Outcome Treatment cohort
SGLT2i (n = 1548) Active comparators (n = 4383)a
First recurrent gout flares
Event, No. 135 628
Weighted mean follow-up, y 2.57 2.46
Weighted rate of event per 1000 person-years 32.4 41.2
Weighted RD (95% CI) per 1000 person-years −8.8 (−17.2 to −0.4) 0 [Reference]
Age-, sex-, and entry year–adjusted HR (95% CI) 0.78 (0.64 to 0.95) 1 [Reference]

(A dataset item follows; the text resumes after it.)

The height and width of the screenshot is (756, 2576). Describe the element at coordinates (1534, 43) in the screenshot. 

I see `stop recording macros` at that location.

Weighted HR (95% CI) 0.81 (0.65 to 0.98) 1 [Reference]
All-cause mortality
Event, No. 63 607
Weighted mean follow-up, y 2.76 2.70
Weighted rate of event per 1000 person-years 18.8 24.9
Weighted RD (95% CI) per 1000 person-years −6.1 (−10.6 to −1.6) 0 [Reference]
Age-, sex-, and entry year–adjusted HR (95% CI) 0.67 (0.51 to 0.89) 1 [Reference]

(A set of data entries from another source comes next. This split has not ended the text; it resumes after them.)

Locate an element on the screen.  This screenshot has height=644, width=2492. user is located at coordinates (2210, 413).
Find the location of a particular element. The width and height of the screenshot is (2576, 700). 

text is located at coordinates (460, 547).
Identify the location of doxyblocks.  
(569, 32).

Weighted HR (95% CI) 0.71 (0.52 to 0.97) 1 [Reference]

Abbreviations: HR, hazard ratio; RD, rate difference; SGLT2i, sodium-glucose cotransporter-2 inhibitors.

a

Active comparators consist of dipeptidyl peptidase-4 inhibitors or glucagonlike peptide-1 receptor agonist.